Ronald S. Bultje [Tue, 25 Jun 2013 18:26:49 +0000 (11:26 -0700)]
Add averaging-SAD functions for 8-point comp-inter motion search.
Makes first 50 frames of bus @ 1500kbps encode from 3min22.7 to 3min18.2,
i.e. 2.3% faster. In addition, use the sub_pixel_avg functions to calc
the variance of the averaging predictor. This is slightly suboptimal
because the function is subpixel-position-aware, but it will (at least
for the SSE2 version) not actually use a bilinear filter for a full-pixel
position, thus leading to approximately the same performance compared to
if we implemented an actual average-aware full-pixel variance function.
That gains another 0.3 seconds (i.e. encode time goes to 3min17.4), thus
leading to a total gain of 2.7%.
Jingning Han [Fri, 21 Jun 2013 18:45:47 +0000 (11:45 -0700)]
Add 8x8 dct/adst unit tests
This commit enables 8x8 DCT and hybrid transform unit tests. It
also tunes the forward hybrid transform rounding opertions for
more precise round-trip performance.
John Koleszar [Sat, 22 Jun 2013 00:06:43 +0000 (17:06 -0700)]
Fix loopfilter of leftmost 4x4 edges in SB
For cases where there's no transform set in bit 0 (the left edge of
the SB) but bit 0 of mask_4x4_int is set (the edge 4 pixels from the
left edge needs filtering), it was incorrectly being skipped before.

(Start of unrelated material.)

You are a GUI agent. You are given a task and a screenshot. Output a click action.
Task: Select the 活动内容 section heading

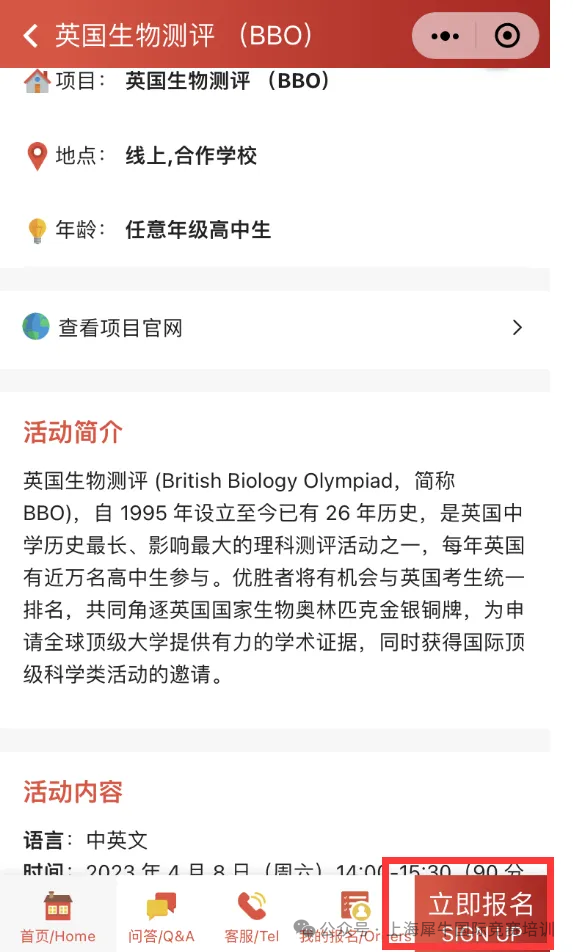coord(73,792)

This situation only happens on the leftmost edge of the image, as
the edge at column 0 is intentionally skipped since there aren't
pixels to the left to read.
Ronald S. Bultje [Fri, 21 Jun 2013 19:54:52 +0000 (12:54 -0700)]

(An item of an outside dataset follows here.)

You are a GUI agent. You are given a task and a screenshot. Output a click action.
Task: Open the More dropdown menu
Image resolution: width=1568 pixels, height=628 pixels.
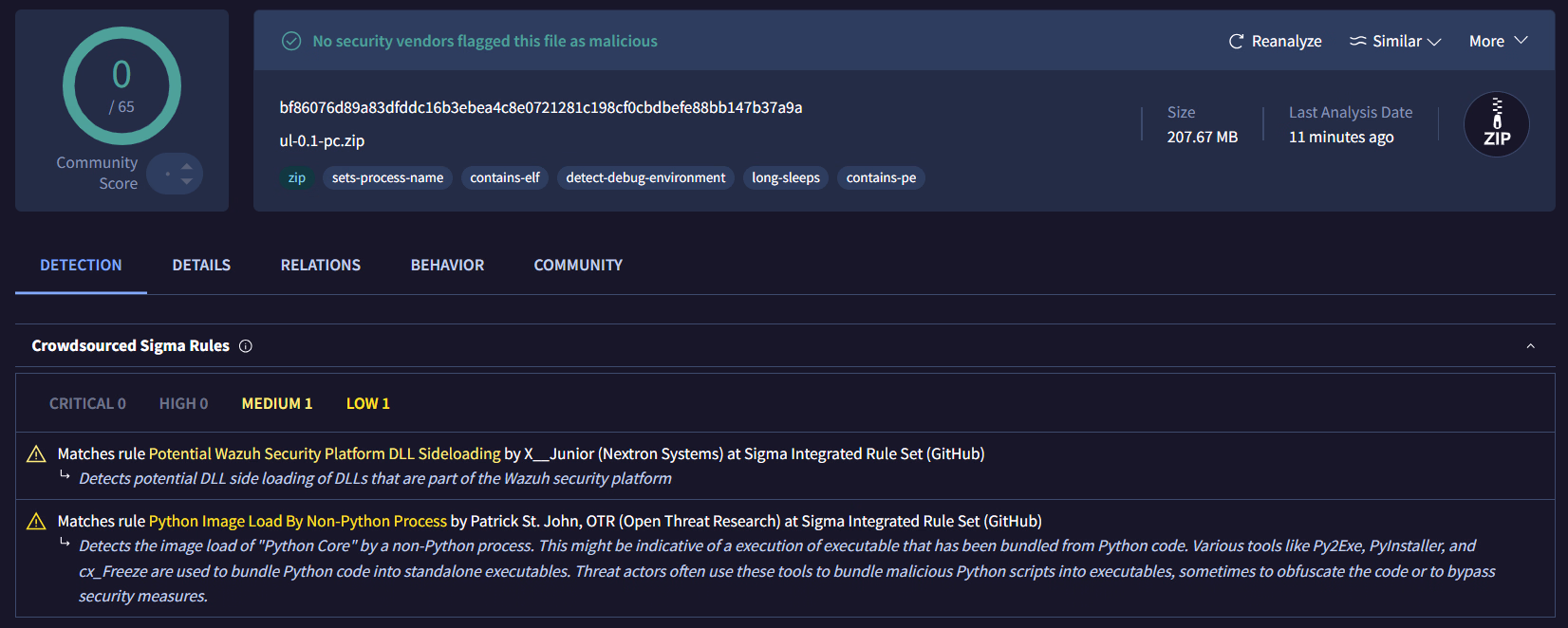(x=1498, y=42)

Implement SSE2 block_error.
Change vp9_block_error() to return a 64bit error variable, change all
callers to expect a 64bit return value (this will prevent overflows,
which we basically don't check for at all right now). Remove duplicate
block_error() function, which fixed that through truncation. Remove
old (incompatible) mmx/sse2 block_error SIMD versions and replace with
a new one that returns a 64bit value.
Encoding time of first 50 frames of bus @ 1500kbps goes from 3min29 to
3min23, i.e. a 3% overall speedup.
Ronald S. Bultje [Thu, 20 Jun 2013 22:59:48 +0000 (15:59 -0700)]
SSE2/SSSE3 optimizations and unit test for sub_pixel_avg_variance().

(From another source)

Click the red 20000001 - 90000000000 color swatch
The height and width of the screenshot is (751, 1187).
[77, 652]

Encoding of bus @ 1500kbps (first 50 frames) goes from 3min57 to
3min35, i.e. approximately a 10.5% speedup. Note that the SIMD versions
which use a bilinear filter (x_offset & 7 || y_offset & 7) aren't
perfectly interleaved, and can probably be improved further in the
future. I've marked this with a few TODOs/FIXMEs in the code.
Deb Mukherjee [Wed, 19 Jun 2013 23:23:21 +0000 (16:23 -0700)]
Improving model rd with variance and quant step
Improves the rd modeling function and implements them using interpolation
from a table which is a little faster. Also uses sse as input to the
modeling function rather than var - since there is no dc prediction
used and as a result the sse works a little better.
Ronald S. Bultje [Thu, 20 Jun 2013 16:34:25 +0000 (09:34 -0700)]
Implement sse2 and ssse3 versions for all sub_pixel_variance sizes.
Overall speedup around 5% (bus @ 1500kbps first 50 frames 4min10 ->
3min58). Specific changes to timings for each function compared to
original assembly-optimized versions (or just new version timings if
no previous assembly-optimized version was available):
James Zern [Wed, 19 Jun 2013 02:19:20 +0000 (19:19 -0700)]
test_libvpx: disable pthreads in gtest
currently threading is internal to libvpx so thread safety is unneeded
in libgtest -- visual studio builds already operate in this way as they
do not have pthread.h available by default.
this removes an unconditional link to libpthread using $(extralibs)
should libvpx require it.
Yunqing Wang [Wed, 19 Jun 2013 00:09:50 +0000 (17:09 -0700)]
Add two-pass quantization
Optimized the quantization function by making it a two-pass
process. The first pass does a quick checking of the transform
coefficients against the base ZBIN, and only keep the good
enough set of coefficients for quantization. A skipping
check is added. If all coefficients are within the base ZBIN, no
quantization is needed. The second pass is the actual quantization
pass, which only processes the coefficient subset determined
in first pass. This reduces the computation. Furthermore, an
alternitive method is used for large transform size, which often
has sparse nonzero quantized coefficients.
Overall, the encoder speedup is about 4%. The quantization function
itself gets 20% faster.
Jingning Han [Fri, 14 Jun 2013 18:28:56 +0000 (11:28 -0700)]
Make fdct32 computation flow within 16bit range
This commit makes use of dual fdct32x32 versions for rate-distortion
optimization loop and encoding process, respectively. The one for
rd loop requires only 16 bits precision for intermediate steps.
The original fdct32x32 that allows higher intermediate precision (18
bits) was retained for the encoding process only.
This allows speed-up for fdct32x32 in the rd loop. No performance
loss observed.
Ronald S. Bultje [Mon, 17 Jun 2013 23:54:09 +0000 (16:54 -0700)]
Move subpixel variance function from common/ to encoder/.
This seems to only be used in the encoder. Also remove an empty wrapper
file that contained forward declarations for this function, but didn't
actually define any actual functions.
Dmitry Kovalev [Mon, 17 Jun 2013 20:50:22 +0000 (13:50 -0700)]
Fixing compilation error on Mac OS.
The error happened because of vp8_decrypt_cb typedef redefinition in both
treereader.h and vp8dx.h. Removing typedef from vp8dx.h in favor of raw
function pointer declaration.